Su kaynaklarının azalma riskine karşı da küresel çapta tedbirler alınıyor. Deniz suyunu arıtma tesislerinin arttırılması, daha önemlisi küçültülerek daha ucuz hale getirilmesi, hele bu tesislerin seyyar hale getirilerek en küçük yerleşim birimlerine ulaştırılması artık imkân dâhilinde1. Aynı paralelde, havadan su üretecek makineler artık yoğun bir şekilde tüketicilere sunuluyor2.

Son olarak başlıktaki karikatüre dönelim. Beyaz ayılarımızın durumu nicedir?

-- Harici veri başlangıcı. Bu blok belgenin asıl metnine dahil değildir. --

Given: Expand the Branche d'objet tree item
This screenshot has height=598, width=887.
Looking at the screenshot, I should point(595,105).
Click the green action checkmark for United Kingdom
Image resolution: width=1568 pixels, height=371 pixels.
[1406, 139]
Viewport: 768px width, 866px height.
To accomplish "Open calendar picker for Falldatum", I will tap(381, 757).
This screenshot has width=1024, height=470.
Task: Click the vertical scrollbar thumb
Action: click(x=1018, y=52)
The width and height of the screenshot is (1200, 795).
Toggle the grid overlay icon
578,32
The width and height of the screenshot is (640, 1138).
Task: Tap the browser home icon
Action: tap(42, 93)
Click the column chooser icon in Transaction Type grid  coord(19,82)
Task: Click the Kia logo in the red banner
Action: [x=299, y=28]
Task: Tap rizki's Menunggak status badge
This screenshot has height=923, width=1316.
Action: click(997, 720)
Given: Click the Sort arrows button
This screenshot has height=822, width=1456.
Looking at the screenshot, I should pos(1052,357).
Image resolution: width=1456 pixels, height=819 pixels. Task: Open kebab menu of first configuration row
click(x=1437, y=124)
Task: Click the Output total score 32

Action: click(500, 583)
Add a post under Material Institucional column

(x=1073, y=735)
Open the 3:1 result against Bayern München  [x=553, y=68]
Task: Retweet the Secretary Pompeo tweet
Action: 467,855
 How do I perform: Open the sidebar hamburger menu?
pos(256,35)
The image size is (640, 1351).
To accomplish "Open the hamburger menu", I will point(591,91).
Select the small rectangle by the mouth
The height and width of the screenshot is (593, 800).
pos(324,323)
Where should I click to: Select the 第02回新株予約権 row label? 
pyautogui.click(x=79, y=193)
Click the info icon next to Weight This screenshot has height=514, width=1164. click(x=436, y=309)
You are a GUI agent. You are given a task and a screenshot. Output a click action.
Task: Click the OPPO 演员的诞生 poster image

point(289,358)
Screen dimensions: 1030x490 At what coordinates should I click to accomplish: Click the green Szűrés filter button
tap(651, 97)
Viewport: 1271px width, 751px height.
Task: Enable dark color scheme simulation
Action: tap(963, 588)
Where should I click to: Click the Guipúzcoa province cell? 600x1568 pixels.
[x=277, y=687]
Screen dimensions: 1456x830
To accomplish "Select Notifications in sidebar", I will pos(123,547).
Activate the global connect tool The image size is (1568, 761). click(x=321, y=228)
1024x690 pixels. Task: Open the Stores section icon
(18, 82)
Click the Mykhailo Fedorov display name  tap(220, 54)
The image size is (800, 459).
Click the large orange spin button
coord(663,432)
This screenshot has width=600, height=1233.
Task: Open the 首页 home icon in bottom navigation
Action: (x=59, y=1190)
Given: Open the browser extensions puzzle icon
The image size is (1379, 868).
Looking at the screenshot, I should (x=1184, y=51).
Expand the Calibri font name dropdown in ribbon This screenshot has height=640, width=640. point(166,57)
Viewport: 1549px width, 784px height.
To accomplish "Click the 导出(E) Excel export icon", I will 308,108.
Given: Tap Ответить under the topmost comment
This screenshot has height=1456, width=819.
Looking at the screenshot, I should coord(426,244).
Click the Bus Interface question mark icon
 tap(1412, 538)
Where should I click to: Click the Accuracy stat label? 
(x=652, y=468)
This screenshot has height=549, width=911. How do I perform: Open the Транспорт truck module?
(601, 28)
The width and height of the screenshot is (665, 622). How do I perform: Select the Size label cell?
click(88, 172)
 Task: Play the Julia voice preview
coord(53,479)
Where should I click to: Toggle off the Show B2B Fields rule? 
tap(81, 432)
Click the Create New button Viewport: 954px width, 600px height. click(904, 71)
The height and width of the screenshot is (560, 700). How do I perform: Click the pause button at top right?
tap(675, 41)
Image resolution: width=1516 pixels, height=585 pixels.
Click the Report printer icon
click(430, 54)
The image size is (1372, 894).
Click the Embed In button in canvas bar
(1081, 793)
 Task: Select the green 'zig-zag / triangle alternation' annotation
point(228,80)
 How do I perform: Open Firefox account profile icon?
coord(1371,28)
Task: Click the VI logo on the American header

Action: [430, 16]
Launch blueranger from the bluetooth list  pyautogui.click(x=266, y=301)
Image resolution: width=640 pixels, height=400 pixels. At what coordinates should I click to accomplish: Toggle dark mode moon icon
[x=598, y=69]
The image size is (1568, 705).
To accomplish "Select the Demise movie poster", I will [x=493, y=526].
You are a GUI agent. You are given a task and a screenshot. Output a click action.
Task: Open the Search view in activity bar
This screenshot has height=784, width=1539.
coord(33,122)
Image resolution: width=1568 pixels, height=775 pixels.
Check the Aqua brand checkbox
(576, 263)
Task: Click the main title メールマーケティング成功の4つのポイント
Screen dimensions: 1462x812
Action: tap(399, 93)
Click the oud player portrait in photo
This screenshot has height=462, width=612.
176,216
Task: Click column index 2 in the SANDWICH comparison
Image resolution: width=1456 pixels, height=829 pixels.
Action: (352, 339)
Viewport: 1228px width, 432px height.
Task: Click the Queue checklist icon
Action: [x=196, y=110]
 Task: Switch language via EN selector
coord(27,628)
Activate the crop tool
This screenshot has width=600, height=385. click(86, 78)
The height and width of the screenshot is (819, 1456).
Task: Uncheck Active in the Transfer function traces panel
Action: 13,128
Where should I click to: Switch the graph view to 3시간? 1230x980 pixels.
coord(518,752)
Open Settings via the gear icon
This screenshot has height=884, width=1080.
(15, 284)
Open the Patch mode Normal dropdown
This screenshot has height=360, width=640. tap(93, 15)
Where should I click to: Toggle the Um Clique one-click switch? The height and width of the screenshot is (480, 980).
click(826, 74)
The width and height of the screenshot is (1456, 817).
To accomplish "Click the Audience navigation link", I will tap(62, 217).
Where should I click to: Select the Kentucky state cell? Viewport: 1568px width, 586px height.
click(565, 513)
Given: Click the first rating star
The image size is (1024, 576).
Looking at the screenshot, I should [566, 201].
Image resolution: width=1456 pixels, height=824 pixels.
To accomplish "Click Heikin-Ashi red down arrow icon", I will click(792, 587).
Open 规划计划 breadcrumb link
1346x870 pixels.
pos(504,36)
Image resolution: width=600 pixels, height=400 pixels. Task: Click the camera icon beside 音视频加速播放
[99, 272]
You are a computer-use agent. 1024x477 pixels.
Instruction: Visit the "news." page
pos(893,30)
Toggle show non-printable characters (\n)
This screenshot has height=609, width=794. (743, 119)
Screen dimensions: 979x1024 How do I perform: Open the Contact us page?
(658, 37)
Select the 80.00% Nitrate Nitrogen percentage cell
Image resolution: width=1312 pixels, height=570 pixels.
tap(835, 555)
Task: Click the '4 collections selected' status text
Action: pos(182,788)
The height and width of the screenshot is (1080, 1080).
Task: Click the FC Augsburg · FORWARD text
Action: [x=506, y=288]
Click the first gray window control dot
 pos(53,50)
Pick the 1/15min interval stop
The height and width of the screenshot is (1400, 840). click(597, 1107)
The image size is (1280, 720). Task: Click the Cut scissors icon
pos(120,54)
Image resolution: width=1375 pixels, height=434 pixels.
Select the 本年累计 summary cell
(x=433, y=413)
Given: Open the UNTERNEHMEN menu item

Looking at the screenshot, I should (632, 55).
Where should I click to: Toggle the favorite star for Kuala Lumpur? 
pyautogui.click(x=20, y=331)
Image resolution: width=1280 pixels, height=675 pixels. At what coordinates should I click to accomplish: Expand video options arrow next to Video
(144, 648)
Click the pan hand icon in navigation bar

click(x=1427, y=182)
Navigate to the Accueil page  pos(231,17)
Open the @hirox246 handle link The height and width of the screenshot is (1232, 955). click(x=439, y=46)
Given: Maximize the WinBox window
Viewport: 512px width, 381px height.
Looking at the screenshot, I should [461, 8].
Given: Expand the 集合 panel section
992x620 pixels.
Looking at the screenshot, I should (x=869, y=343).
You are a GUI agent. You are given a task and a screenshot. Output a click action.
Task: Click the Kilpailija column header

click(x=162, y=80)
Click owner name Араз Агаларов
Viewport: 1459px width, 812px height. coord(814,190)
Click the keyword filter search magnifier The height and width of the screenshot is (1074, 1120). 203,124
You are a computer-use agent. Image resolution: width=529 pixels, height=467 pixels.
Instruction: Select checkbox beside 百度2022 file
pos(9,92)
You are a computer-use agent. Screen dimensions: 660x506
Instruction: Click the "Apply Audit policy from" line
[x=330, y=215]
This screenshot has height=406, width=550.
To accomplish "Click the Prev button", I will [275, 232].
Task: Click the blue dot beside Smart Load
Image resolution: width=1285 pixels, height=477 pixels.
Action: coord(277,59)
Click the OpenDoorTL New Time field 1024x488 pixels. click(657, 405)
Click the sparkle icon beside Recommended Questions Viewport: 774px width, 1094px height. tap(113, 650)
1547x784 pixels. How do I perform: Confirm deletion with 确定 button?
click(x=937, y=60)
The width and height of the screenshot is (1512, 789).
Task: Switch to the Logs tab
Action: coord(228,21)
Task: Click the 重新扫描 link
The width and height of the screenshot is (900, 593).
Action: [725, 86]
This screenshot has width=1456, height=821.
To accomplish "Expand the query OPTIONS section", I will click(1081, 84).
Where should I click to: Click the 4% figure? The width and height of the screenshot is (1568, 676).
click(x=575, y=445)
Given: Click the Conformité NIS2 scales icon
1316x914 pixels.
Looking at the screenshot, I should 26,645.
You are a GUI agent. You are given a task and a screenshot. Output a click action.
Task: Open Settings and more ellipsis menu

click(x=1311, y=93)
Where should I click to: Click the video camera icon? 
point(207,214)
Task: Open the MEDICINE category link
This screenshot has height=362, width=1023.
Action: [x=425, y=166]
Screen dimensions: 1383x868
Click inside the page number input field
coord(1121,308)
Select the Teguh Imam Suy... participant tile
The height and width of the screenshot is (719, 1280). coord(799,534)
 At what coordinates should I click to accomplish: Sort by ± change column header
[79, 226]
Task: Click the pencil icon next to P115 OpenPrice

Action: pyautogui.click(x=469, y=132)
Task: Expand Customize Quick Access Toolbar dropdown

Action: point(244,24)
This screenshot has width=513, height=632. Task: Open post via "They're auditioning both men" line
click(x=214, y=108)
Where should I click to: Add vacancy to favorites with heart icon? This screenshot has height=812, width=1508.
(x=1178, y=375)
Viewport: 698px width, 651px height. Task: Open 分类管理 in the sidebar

Son haberlere göre onların keyfi yerinde.

Onları avlamak kesinlikle yasak. Çok ağır cezalar var.

Uzun süren kışlar onların da işlerine gelmiyor. Dondurucu soğuklar beslenmelerini geciktiriyor. Zira sular biraz ısınıp da buz kırılmaları başlamadan, foklar ve ayı balıkları kuzeye doğru gelemiyor. Fok ve ayı balığı ise kutup ayılarının en önemli gıda maddeleri… Bu yüzden, kışın uzun sürmesi tehlikesine karşı bölgeye yakın tüm ülkeler, ayılarımız için belli noktalara yiyecek depoluyor.

Özetle küresel ısınma sayesinde, foklar, ayılarımızın sofralarına kendiliğinden geliyorlar. Bu bir nimet değil mi? 

Sonuçta, lütfen tabiatın bize verdiği imkânların keyfini çıkaralım. Beyinlerimizin içinde mevcut sıvılar kurumadığı müddetçe, her şeye çare bulunur.

Unutmayalım, medeniyet, insanın, sürekli olarak tabiata karşı mücadelesiyle gelişmiştir.

 

1 Bu seyyar araçlara güneş panelleri de eklenebilir. Bu suretle elektrik ulaşmayan mahallelere bile temiz su verebilirsiniz.

2 Bu makinelerin ev boyutları bile var. Fiyatları da 195-200 dolar. İnternetten seçebilirsiniz.